The neweytsiv command
neweytsiv calculates the two-step semiparametric model of sample selection proposed by Newey (2009) using a series approximation to the correction term h(v(alpha,w)) in the presence of endogenous regressors in the second step.
As proposed by Newey (2009), the first step estimates the selection parameters (alpha) through a semiparametric procedure (Semi-parametric Maximum Likelihood (Klein and Spady, 1993)). This allows the calculation of the index v(alpha,w). The second step is a regression of depvar on varlist1, varlist2 and approximating functions of v(alpha,w) in the selected data, where varlist2 are endogenous regressors that are instrumented by varlist_iv. These estimators are analogous to Heckman's (1976) two-step procedure for the Gaussian disturbances case. The difference is that alpha is estimated by a distribution-free method rather than by probit, and a non-parametric approximation to h(v) is used in the second step regression rather than the inverse Mills ratio.
The xtARGLS command
Guiteras, Moon and Sarzosa (in progress) builds on the contributions of Hansen (2007), who provides a bias-corrected estimator of the autocorrelation parameters in fixed effects panel data models, and Baltagi and Wu (1999), who show how to allow for missing-at-random data in AR(1) models. The resulting estimator: (1) allows for an AR model of arbitrary order p; (2) improves efficiency by using the bias-correction of Hansen (2007) in estimating the AR parameters; (3) allows for missing-at-random data; and (4) conducts inference robust to mis-specification of the autocorrelation process.
[Go to xtargls webpage]
The heterofactor command
heterofactor uses test scores to identify the distribution of unobserved endowments (factors). The estimated distributions are used to identify the loadings of such endowments on a given set of outcome equations.

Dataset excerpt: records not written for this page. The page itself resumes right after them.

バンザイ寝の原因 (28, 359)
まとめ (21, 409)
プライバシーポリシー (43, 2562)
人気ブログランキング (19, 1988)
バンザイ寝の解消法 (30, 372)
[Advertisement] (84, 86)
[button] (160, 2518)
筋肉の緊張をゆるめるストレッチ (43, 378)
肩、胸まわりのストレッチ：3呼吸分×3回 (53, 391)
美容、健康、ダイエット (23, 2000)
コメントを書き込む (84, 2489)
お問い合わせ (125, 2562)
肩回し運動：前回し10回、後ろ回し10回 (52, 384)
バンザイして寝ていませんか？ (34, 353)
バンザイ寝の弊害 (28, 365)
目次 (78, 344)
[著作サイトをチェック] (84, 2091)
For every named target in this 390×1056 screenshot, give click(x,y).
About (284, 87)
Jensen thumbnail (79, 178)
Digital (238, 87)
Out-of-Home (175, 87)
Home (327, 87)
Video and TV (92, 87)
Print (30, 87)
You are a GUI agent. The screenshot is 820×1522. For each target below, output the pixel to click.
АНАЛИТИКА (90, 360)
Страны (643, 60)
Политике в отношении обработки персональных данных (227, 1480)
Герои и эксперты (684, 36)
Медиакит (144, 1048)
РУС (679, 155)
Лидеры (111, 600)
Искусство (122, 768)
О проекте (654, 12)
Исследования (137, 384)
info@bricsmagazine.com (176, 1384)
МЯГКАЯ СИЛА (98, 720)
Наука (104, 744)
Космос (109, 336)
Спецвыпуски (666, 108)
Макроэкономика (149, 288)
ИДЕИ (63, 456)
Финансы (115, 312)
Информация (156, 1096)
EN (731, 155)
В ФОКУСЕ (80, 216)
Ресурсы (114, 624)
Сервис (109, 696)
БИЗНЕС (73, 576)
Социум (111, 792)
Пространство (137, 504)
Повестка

Due to the fact that the endowments are not observed, heterofactor integrates them away using their estimated distributions within a maximum likelihood procedure. In consequence, heterofactor requires a model composed either one or two output equations, three test equations per factor, and allows for a binary choice equation. heterofactor uses a two step procedure where it first runs an ML estimation to obtain the factors' distributions, and then, uses these distributions to recreate the latent factors and obtain unbiased estimations in the output and choice equations.